Today, I initiated a small position in a great mid-cap company. It’s been around for over a century and raising annual dividends for over 21 years. It has a 10 year dividend growth rate of 9.1% and a 3 year DGR of 25.40% including a 25% raise this year. There have been consistent share repurchases and growth has been exploding in recent years as it is transforming into a global leader in a field that uses our planet’s most common resource: water. Everyone loves Coca-Cola and Pepsi because they make big profits with water, but there are other ways to make money with good ole’ H2O. I purchased 30 shares of A. O. Smith Corporation (AOS) for $46.55 each with a $6.95 commision for a total cost of $1,403.45. I paid less than the 200-Day moving average price of $49.57, but I still paid a pretty big premium on the one year trailing p/e of 22.17. However, the 2015 forward p/e is a reasonable 17.90. While the growth potential of this investment is very high, it comes with a very low dividend yield of only 1.29% which adds $18.00 to my forward annual income for a new total of $882.80. This is a new investment for me and my portfolio now holds 15 positions.

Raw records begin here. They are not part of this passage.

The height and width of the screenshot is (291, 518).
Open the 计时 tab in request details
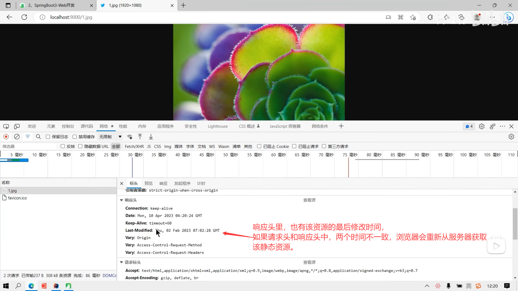point(201,183)
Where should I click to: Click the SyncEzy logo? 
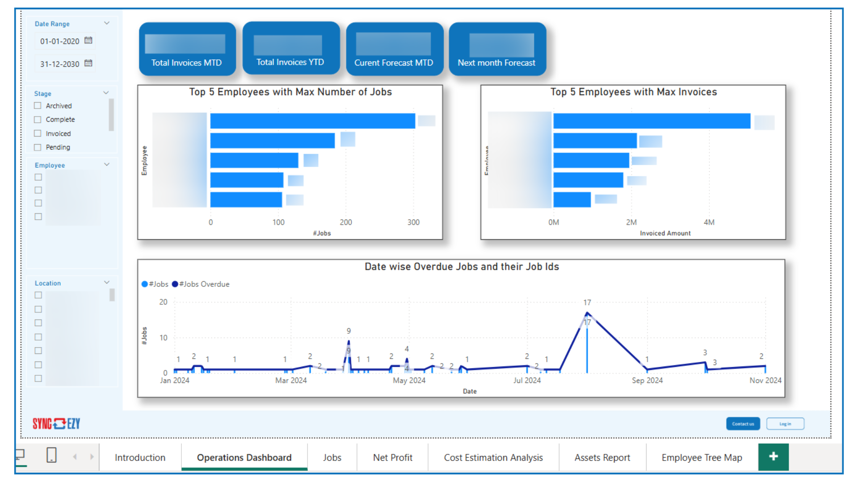[56, 424]
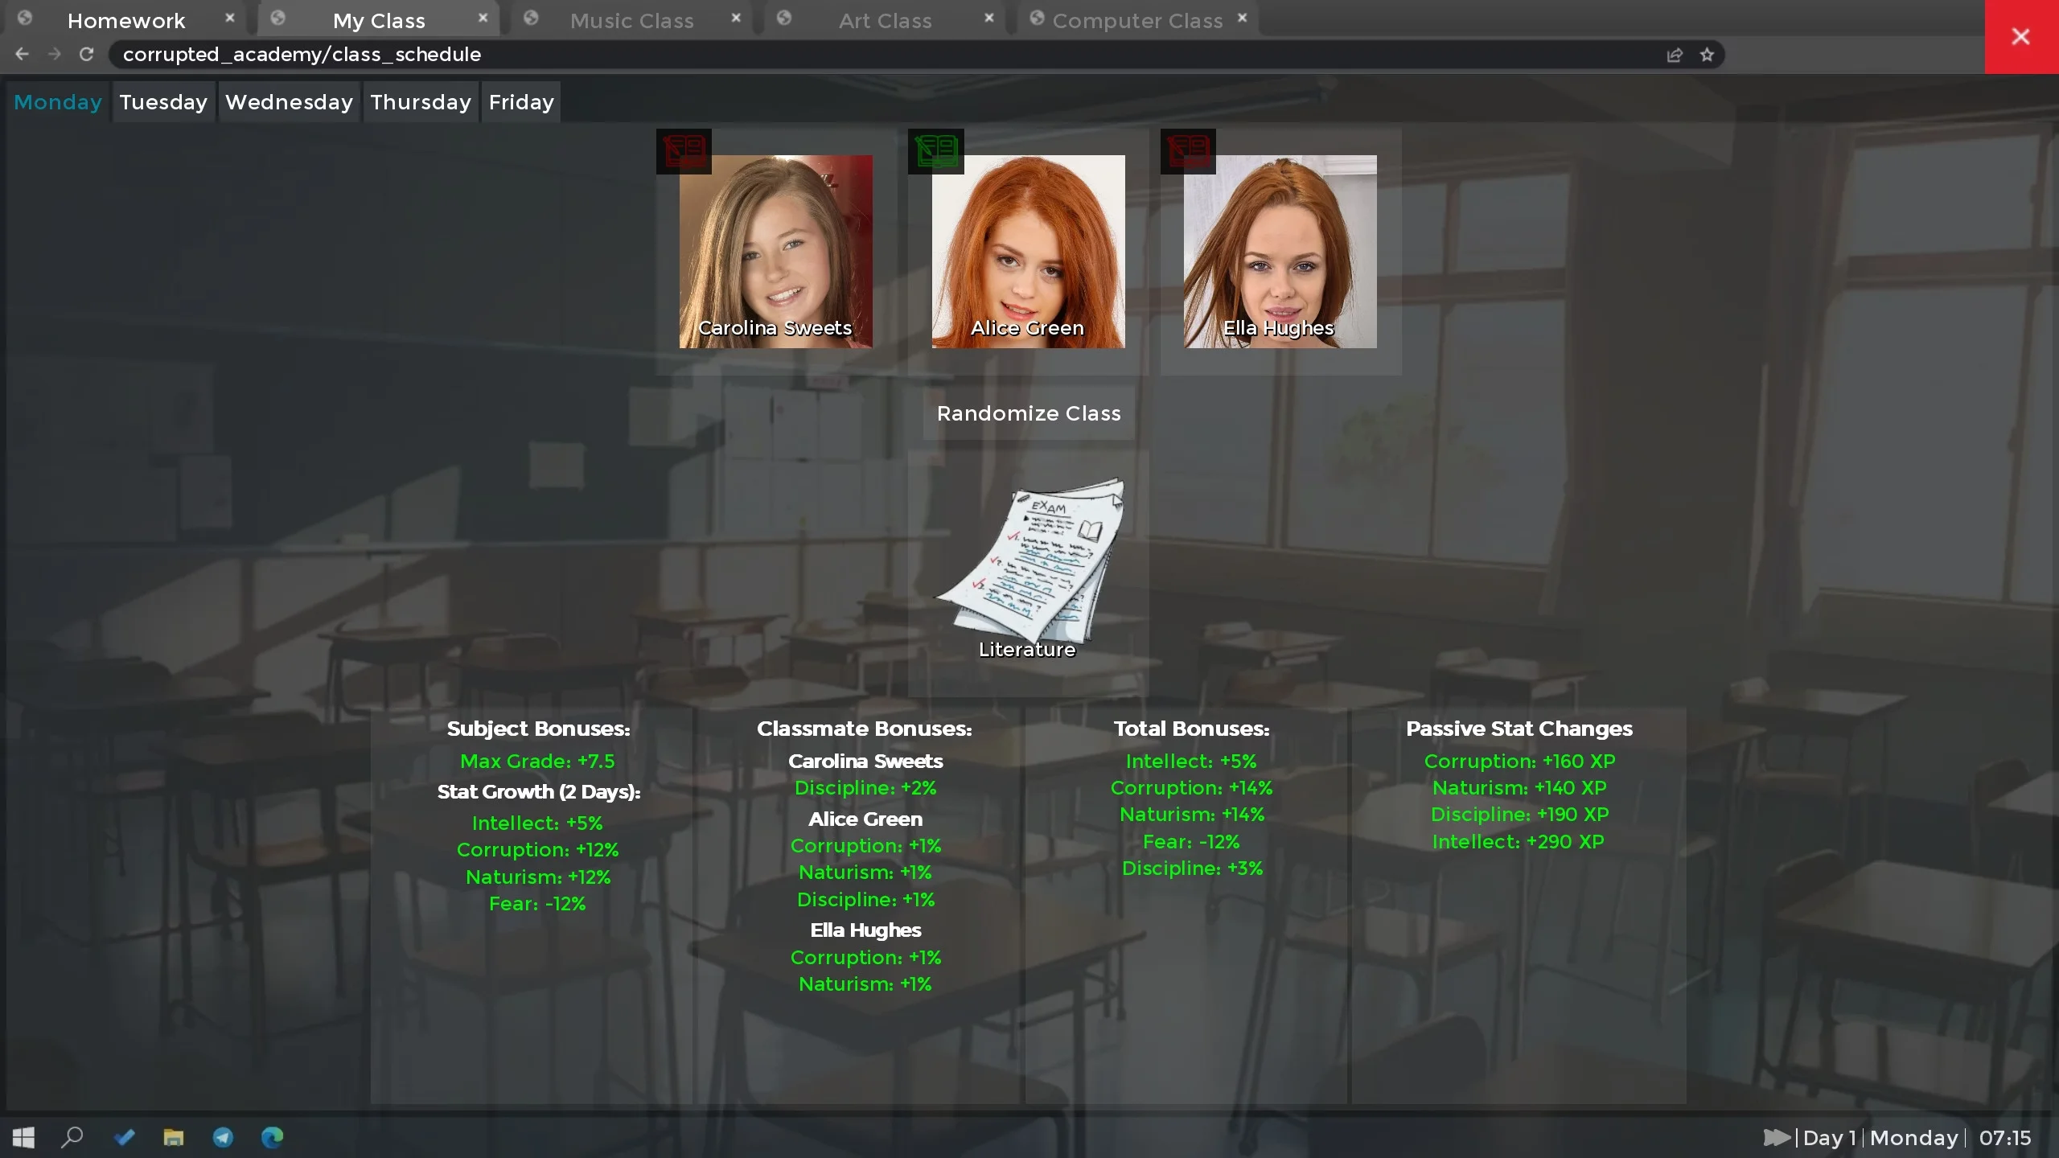Open the Edge browser taskbar icon
This screenshot has height=1158, width=2059.
(272, 1137)
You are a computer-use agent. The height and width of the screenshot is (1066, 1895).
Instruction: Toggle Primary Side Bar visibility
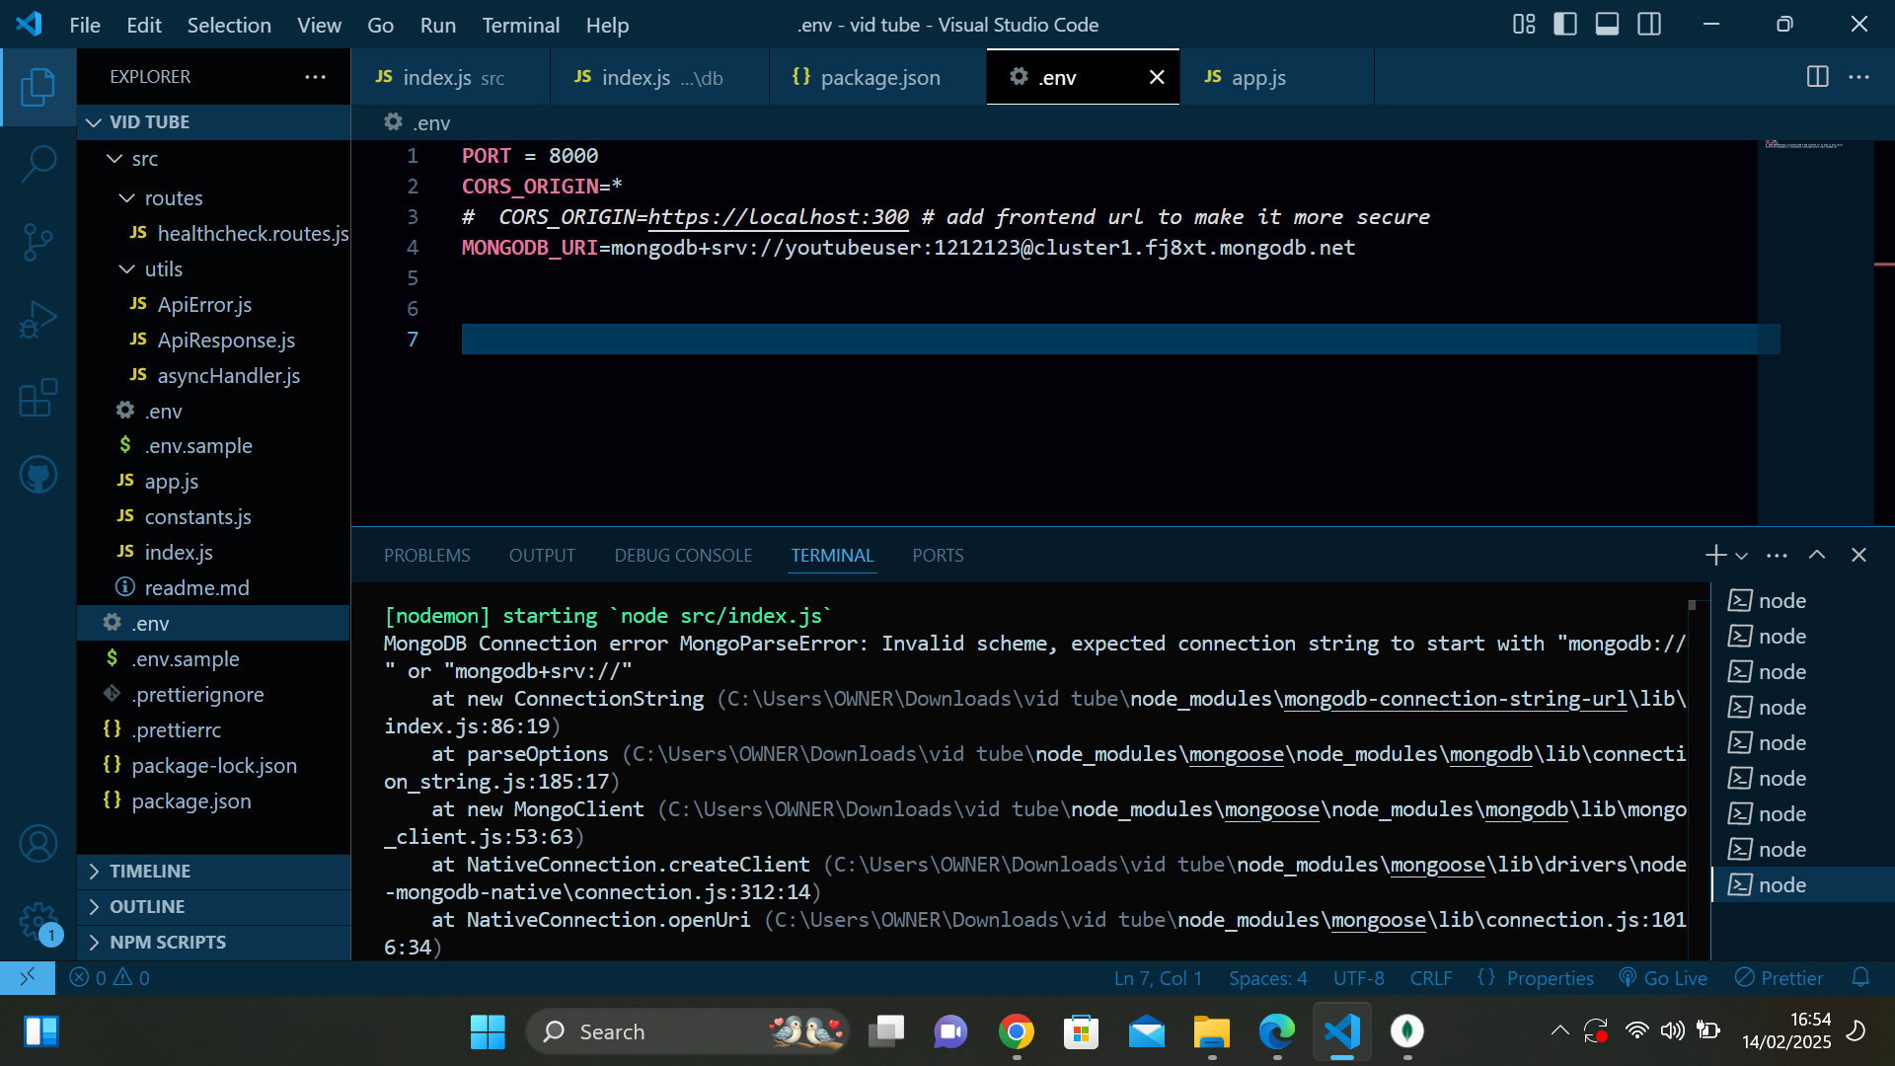pos(1565,25)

“Everybody loves a hot shower. We all appreciate the convenience of clean clothes and dishes. And what can be more enjoyable than a relaxing dip in a hot tub or whirlpool? There’s nothing like hot water, and one company has been delivering the world’s hot water for more than 70 years . . . A. O. Smith. But today’s A. O. Smith is about more than hot water. We recently entered the water purification industry to deliver clean water to consumers in China and other fast-growing parts of the world. It’s all about water, and A. O. Smith has a singular focus on becoming a global leader in water technology.” ~http://www.aosmith.com/
AOS has long been a leader in water heaters, purification systems, and other cutting edge water related products as it continues to thrive in the United States. Expansion into China has only started in the past decade and growth has been spectacular. Chinese consumers are moving away from poor water quality and toward trusted water treatment brands such as A. O. Smith. The company has already captured a 20% market share in China with a 10 year CAGR of 28% there . China has a goal for its citizens to be 60% urban by 2020 and they’ll be needing clean and hot water for all the new houses, apartments, and businesses. AOS has also seen strong recent growth in India and Turkey. I believe AOS has a tremendously positive outlook for major future growth. Here are more reasons I like AOS:
- Strong growing balance sheet for future acquisitions, share repurchases, and dividend increases
- Stable/Growing and impressive product line and replacement market (Yes! Replacement parts and products revenues are growing steadily!)
- 3-Year Average Revenue Growth of 13.1%
- 3-Year Average Income Growth of 15%
- Debt / Equity: 0.2
- Broad current distribution channel with a proven expansion strategy for future worldwide population growth
What do you think of AOS? Did you make any purchases during today’s drop? How much further do you think the market will fall?